----- Input records -----

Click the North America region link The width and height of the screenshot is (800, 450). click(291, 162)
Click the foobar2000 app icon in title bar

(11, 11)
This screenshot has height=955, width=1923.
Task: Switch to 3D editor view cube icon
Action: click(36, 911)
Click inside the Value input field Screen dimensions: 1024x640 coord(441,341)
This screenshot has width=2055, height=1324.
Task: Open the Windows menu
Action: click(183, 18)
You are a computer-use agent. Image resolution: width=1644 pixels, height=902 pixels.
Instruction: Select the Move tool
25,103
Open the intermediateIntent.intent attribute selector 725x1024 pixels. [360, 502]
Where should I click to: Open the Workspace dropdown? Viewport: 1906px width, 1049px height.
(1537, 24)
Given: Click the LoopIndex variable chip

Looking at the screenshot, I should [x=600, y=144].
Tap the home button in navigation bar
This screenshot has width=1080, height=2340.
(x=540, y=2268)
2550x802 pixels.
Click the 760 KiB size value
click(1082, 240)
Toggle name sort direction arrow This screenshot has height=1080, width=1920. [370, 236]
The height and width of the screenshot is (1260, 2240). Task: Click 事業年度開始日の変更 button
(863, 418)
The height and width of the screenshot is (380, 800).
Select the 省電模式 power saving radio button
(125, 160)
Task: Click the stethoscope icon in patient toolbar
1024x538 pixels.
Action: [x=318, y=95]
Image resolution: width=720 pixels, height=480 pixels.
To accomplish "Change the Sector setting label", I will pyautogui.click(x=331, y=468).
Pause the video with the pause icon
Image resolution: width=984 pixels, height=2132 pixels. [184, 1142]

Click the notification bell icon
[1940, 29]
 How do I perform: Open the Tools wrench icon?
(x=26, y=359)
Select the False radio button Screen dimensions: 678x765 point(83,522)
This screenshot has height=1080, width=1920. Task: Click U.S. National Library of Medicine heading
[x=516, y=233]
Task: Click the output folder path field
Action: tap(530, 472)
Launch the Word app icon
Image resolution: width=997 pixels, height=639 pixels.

-----

Work required>
Render the listing above as a JSON list of strings, with one string for each line and blank lines omitted.

Reply to the task>
[
  "Click the North America region link The width and height of the screenshot is (800, 450). click(291, 162)",
  "Click the foobar2000 app icon in title bar",
  "(11, 11)",
  "This screenshot has height=955, width=1923.",
  "Task: Switch to 3D editor view cube icon",
  "Action: click(36, 911)",
  "Click inside the Value input field Screen dimensions: 1024x640 coord(441,341)",
  "This screenshot has width=2055, height=1324.",
  "Task: Open the Windows menu",
  "Action: click(183, 18)",
  "You are a computer-use agent. Image resolution: width=1644 pixels, height=902 pixels.",
  "Instruction: Select the Move tool",
  "25,103",
  "Open the intermediateIntent.intent attribute selector 725x1024 pixels. [360, 502]",
  "Where should I click to: Open the Workspace dropdown? Viewport: 1906px width, 1049px height.",
  "(1537, 24)",
  "Given: Click the LoopIndex variable chip",
  "Looking at the screenshot, I should [x=600, y=144].",
  "Tap the home button in navigation bar",
  "This screenshot has width=1080, height=2340.",
  "(x=540, y=2268)",
  "2550x802 pixels.",
  "Click the 760 KiB size value",
  "click(1082, 240)",
  "Toggle name sort direction arrow This screenshot has height=1080, width=1920. [370, 236]",
  "The height and width of the screenshot is (1260, 2240). Task: Click 事業年度開始日の変更 button",
  "(863, 418)",
  "The height and width of the screenshot is (380, 800).",
  "Select the 省電模式 power saving radio button",
  "(125, 160)",
  "Task: Click the stethoscope icon in patient toolbar",
  "1024x538 pixels.",
  "Action: [x=318, y=95]",
  "Image resolution: width=720 pixels, height=480 pixels.",
  "To accomplish \"Change the Sector setting label\", I will pyautogui.click(x=331, y=468).",
  "Pause the video with the pause icon",
  "Image resolution: width=984 pixels, height=2132 pixels. [184, 1142]",
  "Click the notification bell icon",
  "[1940, 29]",
  " How do I perform: Open the Tools wrench icon?",
  "(x=26, y=359)",
  "Select the False radio button Screen dimensions: 678x765 point(83,522)",
  "This screenshot has height=1080, width=1920. Task: Click U.S. National Library of Medicine heading",
  "[x=516, y=233]",
  "Task: Click the output folder path field",
  "Action: tap(530, 472)",
  "Launch the Word app icon",
  "Image resolution: width=997 pixels, height=639 pixels."
]